Continua pagina 2 Marco Fortis Continua da pagina 1 Purtroppo, invece, c’è da tempo nelle nostre élites un diffuso “nocciolo duro” che, immancabilmente, non è mai d’accordo con nessun Governo di turno su come vengono gestiti i conti pubblici.
Un “nocciolo duro” che non esita ad essere sempre in prima linea nel definire l’Italia “a rischio default”, non diversamente da come farebbe un qualunque “falco” (ministro, commissario europeo o banchiere centrale del Nord Europa che sia) o anche un semplice straniero pieno di pregiudizi sul nostro Paese. In questo noi italiani siamo abbastanza unici perché nelle altre nazioni invece si guardano bene dal dipingere i loro debiti pubblici come “pericoli” e dal farsi cattiva pubblicità.
Molto pragmaticamente, allo stato attuale ciò che converrebbe di più all’Italia è in primo luogo pagare un po’ meno interessi sul debito, oltre che ridurre il peso del debito stesso sul Pil. Ma per pagare meno interessi, anziché sterili polemiche, allarmismi ingiustificati, lezioni “dotte” sul come fare, servirebbe una maggiore compattezza nazionale nel dare all’esterno una rappresentazione il più possibile corretta dello stato reale dei nostri conti pubblici.
Un recente Rapporto della Commissione Europea, ad esempio, ha definito il debito pubblico italiano a “basso rischio” nel breve termine (2016-17), ad “alto rischio” nel medio termine (2017-2026), peraltro assieme ai debiti di altri 10 Paesi tra cui Francia, Gran Bretagna, Spagna e anche Finlandia, e il debito meno rischioso in assoluto nel lungo termine (sull’orizzonte 2030). Si noti poi che nello scenario di base della Ue il debito italiano è stato definito ad “alto rischio” nel medio termine esclusivamente perché incapace di convergere al ritmo voluto dalle attuali rigide regole europee verso l’obiettivo altrettanto rigido del 60% sul Pil nel 2030. Un obiettivo che nessuna nazione al di fuori dell’area Euro oggi si sognerebbe mai di porsi perché, diciamolo pure, il 60% forzato era già un obiettivo “stupido” in partenza quando fu concepito il Fiscal Compact ma lo è ancor di più oggi dopo aver visto sul campo i disastri provocati in Europa dall’austerità senza crescita. Mentre nello stesso scenario di base prefigurato dalla Commissione Ue, l’Italia, pur essendo considerata ad “alto rischio” nel medio termine, sarà comunque il Paese che ridurrà di più il proprio debito tra il 2017 e il 2026 abbassandolo di 19,9 punti dal 130% al 110,1%. Non è una dimostrazione sufficiente di impegno?

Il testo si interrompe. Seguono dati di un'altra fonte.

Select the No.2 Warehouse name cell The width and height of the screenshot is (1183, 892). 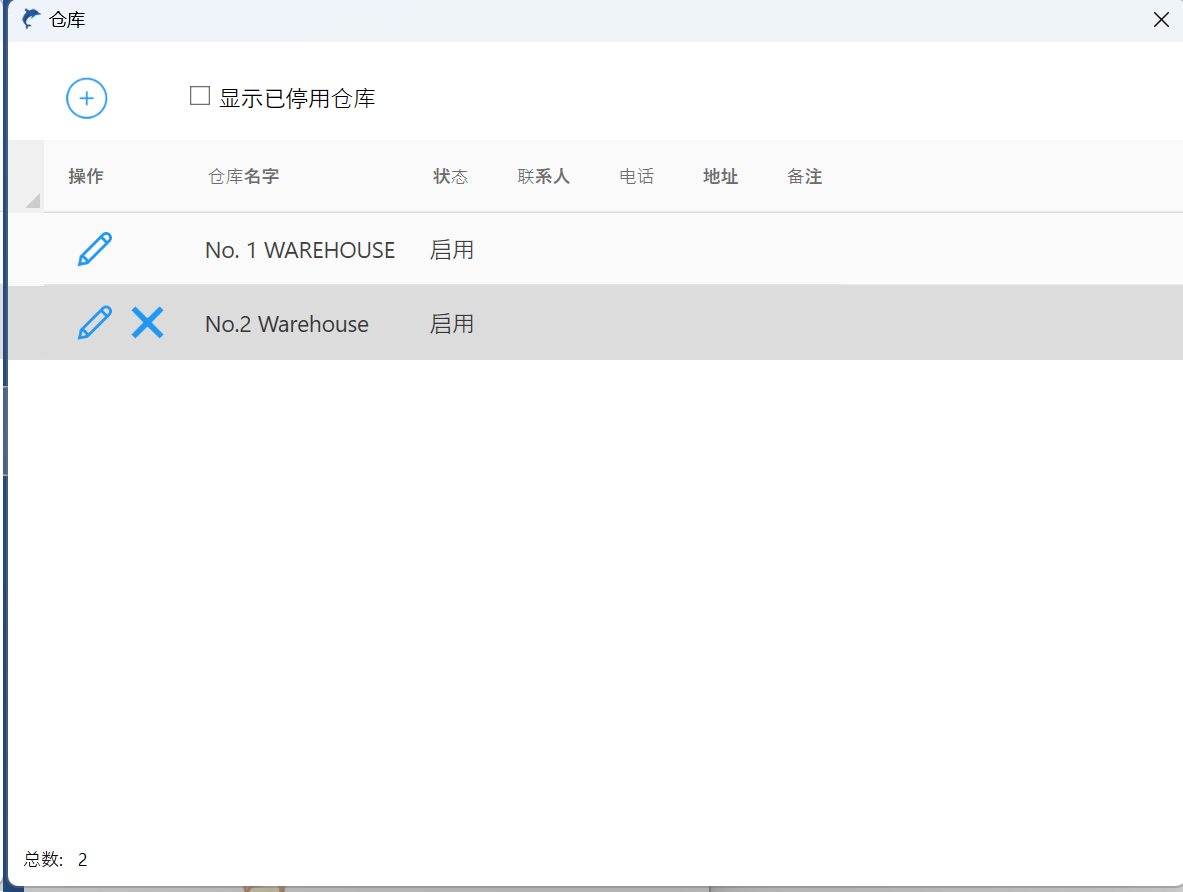pos(287,324)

Altrettanto importante che ridurre il rapporto debito/Pil è poi spiegare con argomenti solidi che l’Italia è un Paese che non merita assolutamente il rating BBB- che le assegna oggi l’agenzia di rating S&P: un livello che ci penalizza in modo ingiustificato sui mercati finanziari. Come può l’Italia, con tutto il rispetto, essere valutata allo stesso livello della Romania o un gradino appena superiore a quello del Portogallo, essendo la terza economia dell’Eurozona, avendo la seconda miglior bilancia commerciale manifatturiera con l’estero della Ue e avendo sempre presentato ininterrottamente (unico caso al mondo) un avanzo statale primario positivo dal 1992 ad oggi con la sola breve (insignificante nei numeri) parentesi del 2009?
L’Italia è valutata BBB- essenzialmente perché ha il rapporto debito/Pil alto (oggi al 132,8%, ma gli Stati Uniti non sono forse anch’essi al 105,6%?) e perché cresce poco (senza peraltro usare il deficit come fanno abbondantemente altri Paesi). Ma non conta nulla, a compensazione di ciò, avere una economia reale solida? Una ricchezza privata interna con pochi eguali nel mondo? Uno dei più bassi debiti delle famiglie in rapporto al Pil? Una posizione finanziaria netta sull’estero di tutta sicurezza? È così grave – nuova freccia all’arco dei nostri detrattori – avere banche con accresciuti NPLs (peraltro ben coperti da rettifiche e garanzie reali) derivanti da normali attività di prestito all’economia reale anziché bilanci poco trasparenti imbottiti di titoli tossici (non garantiti da nulla) come molte banche sistemiche del Nord Europa? Inoltre, non conta niente aver dimostrato nel corso degli anni di avere una performance fiscale consolidata da Paese nordico? E avere un basso debito pubblico nelle mani di investitori non residenti (diversamente dai Paesi davvero a rischio)?
La tabella 1 a fianco risponde chiaramente a chi continua a sostenere che l’Italia vuole fare “pasti gratis” in Europa. Infatti, il nostro Paese negli ultimi 10 anni è stato dopo la Danimarca quello che ha generato il più alto avanzo statale primario cumulato prima del pagamento degli interessi, pari al 14,1% del Pil. Nell’area cerchiata in verde sono raffigurati i Paesi più “virtuosi” nella gestione delle finanze pubbliche: assieme all’Italia e alla Danimarca ci sono la Germania, il Lussemburgo e la Svezia, tutti con più di 10 punti cumulati di surplus primario in percentuale del Pil negli ultimi 10 anni. Eppure il rating dell’Italia è solo BBB-. E anche Fitch e Moody’s, pur più generose di S&P, ci elevano al massimo al livello della Spagna, i cui conti pubblici sono fuori controllo ormai da anni e le cui banche sono state salvate anche col nostro contributo.
La tabella 2 mostra invece che l’Italia è tra i pochi Paesi che abbiano contemporaneamente un avanzo statale primario cumulato positivo e un basso livello di debito in mani estere rispetto al Pil. Il nostro debito pubblico detenuto da non residenti nel 2014 era infatti pari a solo il 44,4% del Pil, valore più o meno uguale a quello della Germania (42,3%). Tra le nazioni che posseggono contemporaneamente tali due caratteristiche (tradotto in soldoni, significa avere la capacità teorica di pagare cash ogni anno tutti gli interessi ai creditori stranieri) vi sono soltanto, oltre a Germania e Italia, il Lussemburgo, l’Estonia e la Finlandia, nonché la piccola Malta. Insomma, la crème delle triple AAA e qualche AA+ e AA-. Tranne l’Italia, ovviamente, che se ne sta lì tutta sola e poco considerata in quel gruppo come una Cenerentola col suo povero rating BBB-.
Tenuto conto che gli argomenti non ci mancano di certo, non sarebbe forse ora che gli italiani diventassero tutti un po’ più avvocati del loro debito pubblico? Con ratings migliori, come minimo pagheremmo meno interessi, gli investitori scommetterebbero di più sulle nostre imprese e sulle nostre banche, difenderemmo meglio i nostri stessi risparmi e ci guadagneremmo anche in potenziale di crescita. O vogliamo andare avanti a dipingerci per sempre come un Paese a “rischio default”?